Schenkung (Immobilie)
Auch: Immobilienschenkung · unentgeltliche Übertragung
Die Schenkung einer Immobilie ist die unentgeltliche Übertragung des Eigentums zu Lebzeiten des Schenkers an den Beschenkten, bei der sich beide Seiten darüber einig sind, dass keine Gegenleistung erbracht wird. Sie bedarf der notariellen Beurkundung und kann Schenkungsteuer auslösen.
Ausführliche Erklärung
Zivilrechtlich ist die Schenkung nach § 516 Abs. 1 BGB eine Zuwendung, durch die jemand aus seinem Vermögen einen anderen bereichert, wenn beide Teile darüber einig sind, dass die Zuwendung unentgeltlich erfolgt. Bei Immobilien muss der Übertragungsvertrag – wie beim Kauf – notariell beurkundet werden, und die Eigentumsumschreibung erfolgt erst mit Auflassung und Grundbucheintragung.
In der Praxis werden Immobilienschenkungen häufig zur vorweggenommenen Erbfolge genutzt, oft kombiniert mit einem lebenslangen Nießbrauch oder Wohnrecht des Schenkers sowie mit Rückforderungsklauseln für bestimmte Fälle (z.
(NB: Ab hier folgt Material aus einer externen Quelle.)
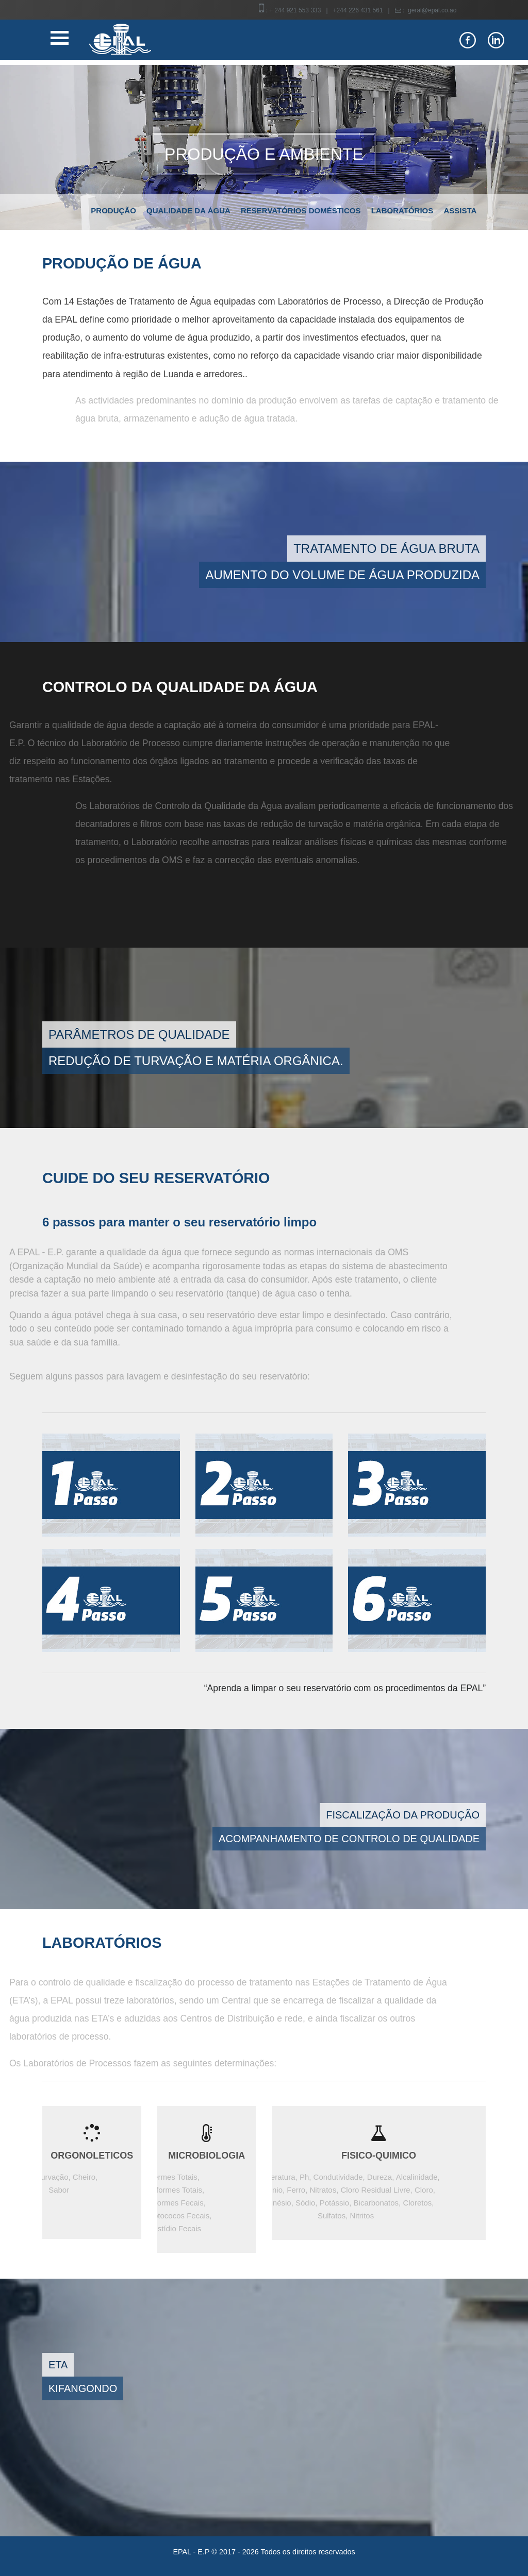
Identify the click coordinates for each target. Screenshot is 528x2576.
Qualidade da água (188, 210)
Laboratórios (402, 210)
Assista (459, 210)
B. Vorversterben des Beschenkten, Insolvenz, Scheidung). Steuerlich unterliegt die Schenkung nach § 7 ErbStG der Schenkungsteuer; hierfür gelten dieselben persönlichen Freibeträge wie im Erbfall, die alle zehn Jahre erneut ausgeschöpft werden können. Grunderwerbsteuer fällt bei Schenkungen zwischen Angehörigen in gerader Linie regelmäßig nicht an, da unentgeltliche Erwerbe von der Grunderwerbsteuer ausgenommen sind.
Beispiel aus der Praxis
Eine Mutter überträgt ihr Einfamilienhaus zu Lebzeiten unentgeltlich auf ihre Tochter, behält sich aber ein lebenslanges Wohnrecht vor. Der Notar beurkundet die Schenkung, die Tochter wird als neue Eigentümerin im Grundbuch eingetragen. Übersteigt der Wert des Hauses den persönlichen Freibetrag der Tochter, fällt für den übersteigenden Betrag Schenkungsteuer an.
Rechtsgrundlage
- § 516 BGB – Begriff der Schenkung (unentgeltliche, einvernehmlich unentgeltliche Zuwendung).
- § 7 ErbStG – Schenkungen unter Lebenden als steuerpflichtiger Erwerb.